The script was just a starting point, like a trampoline that we could bounce off.  A kind of skeleton, if you like. It acted as a kind of safety net. There was very little dialogue.  A great deal of the material, the nature of the interaction, came from what was happening on set and how it was happening. Doing a scene when you have no idea where it is going to go, and more to the point – if it is going to go anywhere at all can be very uncomfortable. I would say that ‘exploring a situation’ rather than ‘acting a prewritten scène’ is a lovely way of working when you have a director that you can understand (and can understand you) and with whom you share the same vocabulary. There is a certain amount of preparation needed in that kind of approach. Adina has her way of working that takes you into a profound process, so you’re not lost and you are pretty charged. What was nice about the relationship on set, was that she was as worried and excited as us.  So we all worked together (technicians included because for the camera and sound people, it wasn’t easy either) to do the best we could. The work was about being in the present moment, being spontaneous and authentic.

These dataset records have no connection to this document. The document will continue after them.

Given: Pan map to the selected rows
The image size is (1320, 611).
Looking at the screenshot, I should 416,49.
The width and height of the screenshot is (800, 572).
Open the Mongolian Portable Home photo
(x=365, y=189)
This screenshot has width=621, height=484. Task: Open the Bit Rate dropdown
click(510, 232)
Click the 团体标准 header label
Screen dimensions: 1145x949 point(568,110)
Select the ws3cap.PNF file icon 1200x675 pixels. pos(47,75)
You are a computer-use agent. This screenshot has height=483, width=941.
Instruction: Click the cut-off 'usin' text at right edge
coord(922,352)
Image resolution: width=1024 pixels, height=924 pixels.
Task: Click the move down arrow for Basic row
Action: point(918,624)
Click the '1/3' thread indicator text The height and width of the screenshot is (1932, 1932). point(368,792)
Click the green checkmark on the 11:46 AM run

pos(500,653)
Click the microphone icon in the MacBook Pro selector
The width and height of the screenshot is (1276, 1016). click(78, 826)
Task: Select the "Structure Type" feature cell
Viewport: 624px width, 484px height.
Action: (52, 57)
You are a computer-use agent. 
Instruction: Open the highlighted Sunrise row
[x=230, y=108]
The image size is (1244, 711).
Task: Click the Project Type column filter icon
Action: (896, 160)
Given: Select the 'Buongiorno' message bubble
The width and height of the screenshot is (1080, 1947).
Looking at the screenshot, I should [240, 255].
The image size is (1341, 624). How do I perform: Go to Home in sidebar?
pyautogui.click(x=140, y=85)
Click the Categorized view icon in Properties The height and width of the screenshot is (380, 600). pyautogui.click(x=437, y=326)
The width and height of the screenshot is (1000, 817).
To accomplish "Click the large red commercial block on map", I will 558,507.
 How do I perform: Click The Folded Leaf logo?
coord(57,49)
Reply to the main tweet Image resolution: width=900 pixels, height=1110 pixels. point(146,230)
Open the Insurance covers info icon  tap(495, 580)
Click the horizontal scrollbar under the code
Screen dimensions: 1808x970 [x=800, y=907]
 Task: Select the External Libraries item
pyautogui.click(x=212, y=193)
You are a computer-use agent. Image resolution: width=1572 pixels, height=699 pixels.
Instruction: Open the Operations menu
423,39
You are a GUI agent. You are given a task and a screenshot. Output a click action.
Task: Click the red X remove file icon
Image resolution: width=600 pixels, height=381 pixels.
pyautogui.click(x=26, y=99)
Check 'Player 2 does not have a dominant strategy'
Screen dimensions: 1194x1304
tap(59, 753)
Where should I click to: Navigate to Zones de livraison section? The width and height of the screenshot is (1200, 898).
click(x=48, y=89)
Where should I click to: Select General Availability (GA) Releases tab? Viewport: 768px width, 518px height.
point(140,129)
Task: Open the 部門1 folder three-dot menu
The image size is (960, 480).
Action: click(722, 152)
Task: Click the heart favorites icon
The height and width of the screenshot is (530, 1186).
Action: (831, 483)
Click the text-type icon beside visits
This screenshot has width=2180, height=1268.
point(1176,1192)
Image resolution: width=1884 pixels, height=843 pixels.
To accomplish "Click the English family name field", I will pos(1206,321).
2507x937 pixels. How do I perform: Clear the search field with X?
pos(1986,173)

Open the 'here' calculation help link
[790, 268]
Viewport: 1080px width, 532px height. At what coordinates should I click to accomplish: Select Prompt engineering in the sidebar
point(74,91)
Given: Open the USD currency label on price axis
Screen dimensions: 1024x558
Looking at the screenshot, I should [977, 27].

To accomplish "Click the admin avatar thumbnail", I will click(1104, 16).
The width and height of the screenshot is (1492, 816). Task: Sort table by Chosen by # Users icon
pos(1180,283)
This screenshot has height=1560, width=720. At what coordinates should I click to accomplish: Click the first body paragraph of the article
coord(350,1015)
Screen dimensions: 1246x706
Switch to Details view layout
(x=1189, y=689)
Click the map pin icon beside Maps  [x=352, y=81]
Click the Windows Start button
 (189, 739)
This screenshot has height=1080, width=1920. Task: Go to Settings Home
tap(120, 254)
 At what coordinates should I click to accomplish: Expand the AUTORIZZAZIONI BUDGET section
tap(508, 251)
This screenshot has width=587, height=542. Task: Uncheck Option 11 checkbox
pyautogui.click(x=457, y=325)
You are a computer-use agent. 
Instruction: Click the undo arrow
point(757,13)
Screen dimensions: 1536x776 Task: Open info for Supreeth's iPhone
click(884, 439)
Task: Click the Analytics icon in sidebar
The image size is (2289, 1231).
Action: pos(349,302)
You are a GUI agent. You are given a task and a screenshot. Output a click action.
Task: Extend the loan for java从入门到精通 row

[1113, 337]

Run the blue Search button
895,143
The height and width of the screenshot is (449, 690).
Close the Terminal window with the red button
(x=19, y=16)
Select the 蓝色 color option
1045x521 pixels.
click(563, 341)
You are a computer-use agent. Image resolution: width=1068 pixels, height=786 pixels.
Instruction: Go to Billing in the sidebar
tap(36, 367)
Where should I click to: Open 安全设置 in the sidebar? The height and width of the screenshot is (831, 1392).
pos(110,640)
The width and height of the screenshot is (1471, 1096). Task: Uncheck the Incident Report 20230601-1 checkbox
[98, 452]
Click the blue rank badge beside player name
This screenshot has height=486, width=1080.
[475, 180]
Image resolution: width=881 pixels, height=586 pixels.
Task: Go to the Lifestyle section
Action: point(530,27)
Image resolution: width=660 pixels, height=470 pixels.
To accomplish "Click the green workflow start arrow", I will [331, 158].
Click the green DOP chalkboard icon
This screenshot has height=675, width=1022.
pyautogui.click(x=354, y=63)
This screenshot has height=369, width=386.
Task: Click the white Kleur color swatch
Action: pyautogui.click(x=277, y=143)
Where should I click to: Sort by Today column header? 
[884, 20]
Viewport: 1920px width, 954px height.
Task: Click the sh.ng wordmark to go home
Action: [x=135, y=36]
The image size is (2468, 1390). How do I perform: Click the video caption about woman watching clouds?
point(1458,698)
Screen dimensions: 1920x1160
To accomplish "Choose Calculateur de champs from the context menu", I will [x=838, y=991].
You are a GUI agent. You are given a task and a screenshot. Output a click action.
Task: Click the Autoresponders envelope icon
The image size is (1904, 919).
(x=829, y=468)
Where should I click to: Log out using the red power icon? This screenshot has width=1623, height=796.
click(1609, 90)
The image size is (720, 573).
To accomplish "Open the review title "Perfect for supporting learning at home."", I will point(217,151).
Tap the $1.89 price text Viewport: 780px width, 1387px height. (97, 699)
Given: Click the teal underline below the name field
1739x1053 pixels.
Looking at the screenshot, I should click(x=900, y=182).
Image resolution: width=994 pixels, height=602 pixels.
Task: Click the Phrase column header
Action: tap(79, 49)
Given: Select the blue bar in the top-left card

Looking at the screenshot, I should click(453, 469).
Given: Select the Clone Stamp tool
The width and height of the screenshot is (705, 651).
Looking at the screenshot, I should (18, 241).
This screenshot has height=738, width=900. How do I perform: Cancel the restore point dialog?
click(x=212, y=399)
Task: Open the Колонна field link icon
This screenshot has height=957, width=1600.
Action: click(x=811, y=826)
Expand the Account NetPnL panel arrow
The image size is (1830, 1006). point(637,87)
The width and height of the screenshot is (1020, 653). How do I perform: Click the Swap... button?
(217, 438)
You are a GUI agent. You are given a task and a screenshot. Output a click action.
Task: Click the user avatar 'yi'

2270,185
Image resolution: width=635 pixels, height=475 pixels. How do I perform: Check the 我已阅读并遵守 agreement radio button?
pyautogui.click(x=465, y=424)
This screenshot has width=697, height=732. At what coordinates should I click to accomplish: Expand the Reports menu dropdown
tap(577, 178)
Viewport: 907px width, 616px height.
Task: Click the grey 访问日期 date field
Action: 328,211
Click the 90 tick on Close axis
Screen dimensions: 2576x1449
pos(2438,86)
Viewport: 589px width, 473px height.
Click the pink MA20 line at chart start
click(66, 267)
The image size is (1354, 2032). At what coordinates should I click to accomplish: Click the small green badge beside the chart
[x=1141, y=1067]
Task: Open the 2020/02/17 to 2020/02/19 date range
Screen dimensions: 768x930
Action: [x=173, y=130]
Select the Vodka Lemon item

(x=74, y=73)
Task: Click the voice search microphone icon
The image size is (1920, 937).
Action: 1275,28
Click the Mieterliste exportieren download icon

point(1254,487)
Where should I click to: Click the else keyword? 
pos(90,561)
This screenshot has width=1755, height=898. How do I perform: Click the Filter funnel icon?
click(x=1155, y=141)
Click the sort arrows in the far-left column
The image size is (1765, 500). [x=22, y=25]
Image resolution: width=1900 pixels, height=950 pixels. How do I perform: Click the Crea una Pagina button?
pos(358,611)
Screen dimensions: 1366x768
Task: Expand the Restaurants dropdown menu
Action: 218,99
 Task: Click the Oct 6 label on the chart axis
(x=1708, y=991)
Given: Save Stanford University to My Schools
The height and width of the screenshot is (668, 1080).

What did you discover personally?

I discovered how little I knew! How much there is to experiment with!  I think the most surprising thing I discovered was when I was filming myself on a day off.  It was a way of staying involved in the process and not losing touch with the film.  It was something that spontaneously came to me when I woke up that morning. I put my body in the window frame (the window was very big) and I pushed and pushed against the structure. The architecture became my prison.  And since I had voluntarily put myself in that space – that I wasn’t a victim – my frustration and anger transformed into pleasure. Close to a sexual pleasure. It was very empowering.  When Seani Love talks about ‘conscious kink changing the world’, I understand how some sexual activities can release and transform very powerful negative energies. And that changed my outlook on BDSM.

What kind of dialogue about sex and intimacy was going on between you and the director, Adina Pintilie? This is also included in the film?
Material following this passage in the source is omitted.